The victory was Thompson’s seventh on the season, and kicked off an excellent day for Canada. Canada finished 1-2 in the men’s final with Brady Leman winning gold and Chris Del Bosco claiming silver. Canada was presented with the Nation’s Cup as the top team on the season.
The solid result was the perfect final tune-up for the freestyle world championships which begin Tuesday in Sierra Nevada, Spain. Thompson, who won gold at the 2014 Sochi Winter Games, will have an Olympic-sized target on her back both in Spain and next year in Pyeongchang, South Korea.
“Obviously it feels great having the confidence going into [the world championship], and then it will make me work extra hard in the summer because I know everyone is going to be gunning for me going into next season,” Thompson said. “So I’m going to have to be on top of my game.”
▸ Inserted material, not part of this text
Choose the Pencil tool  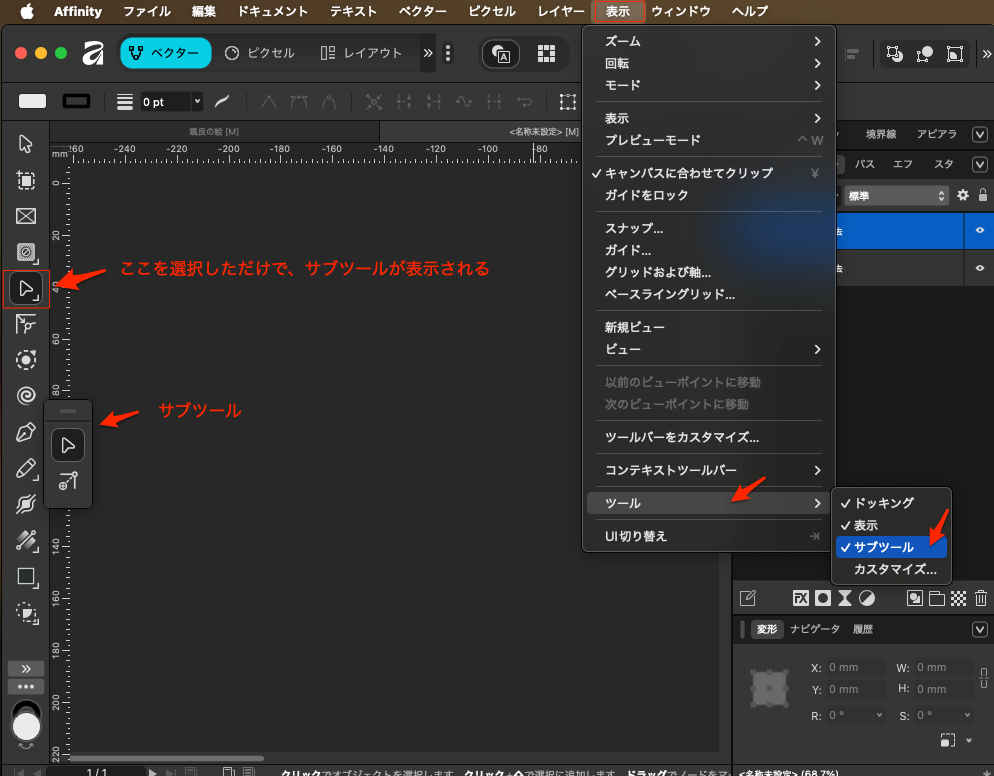coord(26,469)
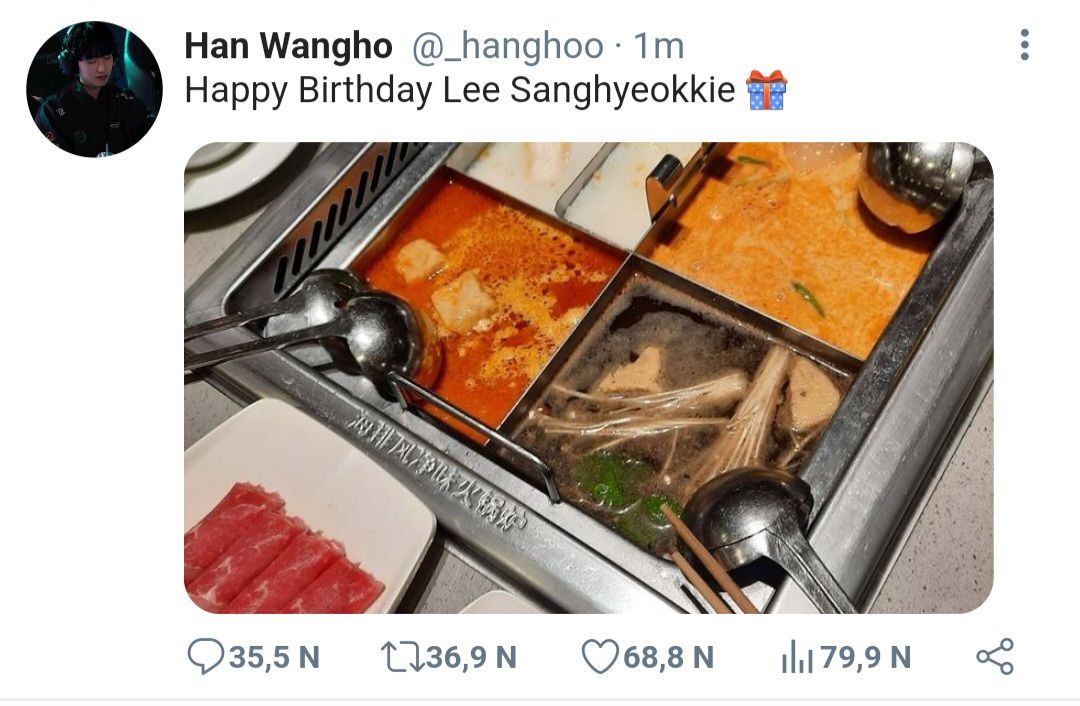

Naeslund crossed 0.08 behind Thompson in second, while Switzerland’s Fanny Smith placed third. Brittany Phelan of Mont-Tremblant, Que., whose previous best was sixth, finished fourth.
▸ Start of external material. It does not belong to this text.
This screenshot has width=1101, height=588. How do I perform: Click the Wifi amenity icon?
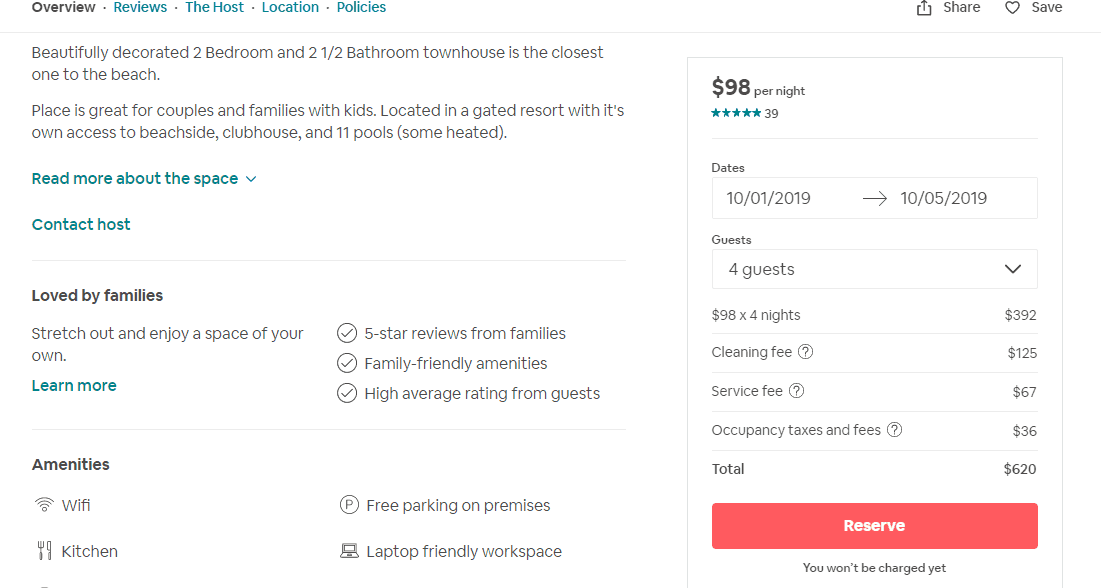tap(44, 505)
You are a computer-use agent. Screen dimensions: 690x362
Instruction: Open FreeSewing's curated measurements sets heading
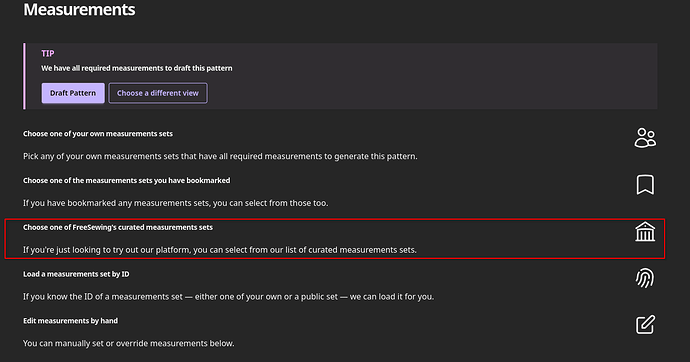[x=118, y=227]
It was the second golden sweep for Thompson and Leman in as many months – the pair took top spot last month in Sweden.
Leman, a 30-year-old from Calgary, was quick out of the gate and never trailed in any of Sunday’s four rounds of the event that sees four skiers race head-to-head down the icy run of treacherous turns and jumps. In elimination style, two skiers move on until only a final four remain.
“It’s not often that you can win a ski cross like that [skiing from the front], because everyone is so good,” Leman said. “It’s a cool feeling to be able to get out front and hold everyone off all day and just stick to the plan and execute.
“I just was able to find a little extra speed at the top of the hill today and carry that all the way down the course. … I just kind of [turned] the brain off today and just ski and race and have confidence that that was going to be good enough and it was.”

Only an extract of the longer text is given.